The study addresses the central challenge of achieving both high modulation depth and fast response in all-optical THz modulators. Te nanofilms provide inherently low insertion loss, broadband response, and picosecond carrier dynamics, enabling substantial modulation at low fluence. Forming all-2D vdW heterojunctions with graphene and especially Ge further enhances performance by facilitating efficient interlayer charge separation and transfer, followed by interlayer exciton recombination that expedites recovery within sub-8-ps timescales. The observed dependence on stacking order (e.g., ohmic-like vs rectifying behavior for Te/Ge vs Ge/Te) highlights the pivotal role of substrate-induced electric fields in tuning band alignment and carrier transfer pathways. DFT results corroborate the presence and direction of this field, tying the heterostructure–substrate interplay directly to the improved modulation metrics. Collectively, these findings show that substrate engineering and interface design in Te-based all-2D heterostructures simultaneously optimize modulation depth, speed, and insertion loss, advancing practical THz optoelectronic device development.

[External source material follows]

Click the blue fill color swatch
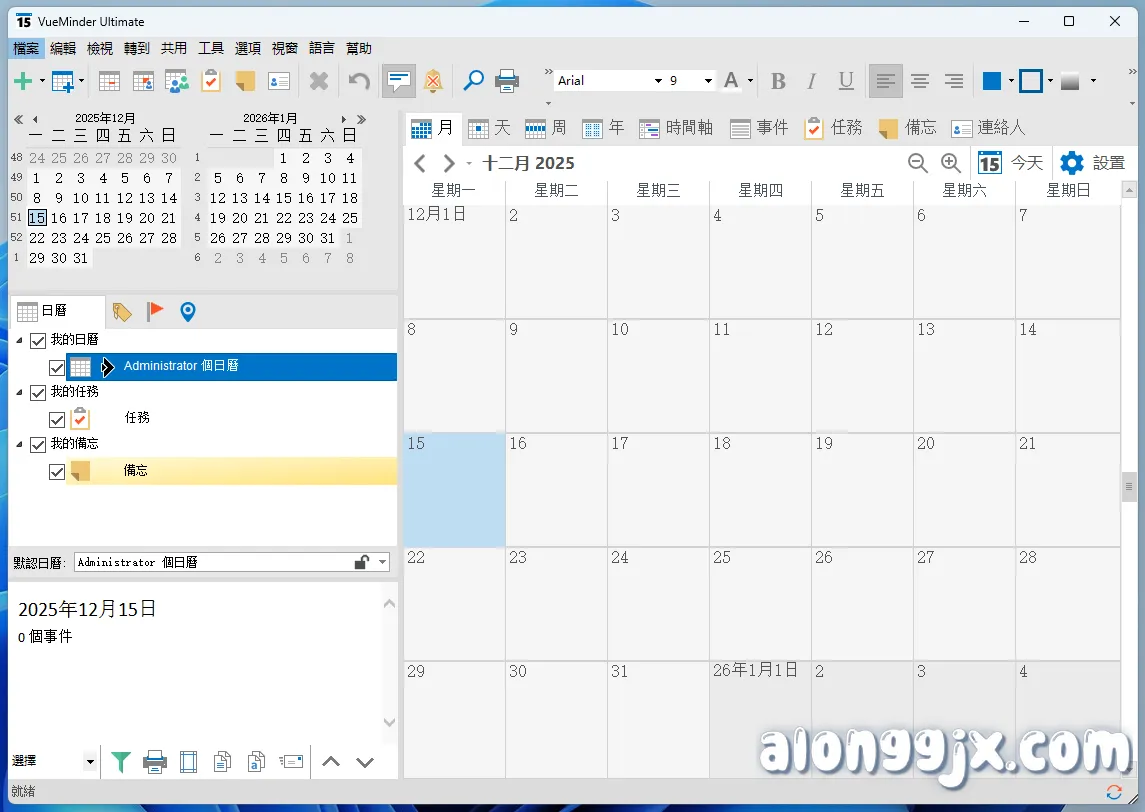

This work introduces 2D Te nanofilms as a new class of optically controlled THz modulators that combine low insertion loss, broadband operation, high modulation depth, and ultrafast dynamics. Through all-2D vdW heterojunction engineering—particularly Ge/Te—and deliberate control of stacking order, the devices achieve MDs up to 87.6% at moderate fluence with sub-8-ps relaxation times. Photoresponse and exciton analyses, together with DFT charge-density calculations, reveal that efficient interlayer charge transfer and interlayer exciton recombination, modulated by substrate-induced electric fields, underlie the enhanced performance. These insights provide a pathway for the design and optimization of high-efficiency, ultrafast THz modulators and motivate further exploration of Te-based and other 2D heterostructures, as well as systematic substrate and interface engineering, for next-generation THz optoelectronics.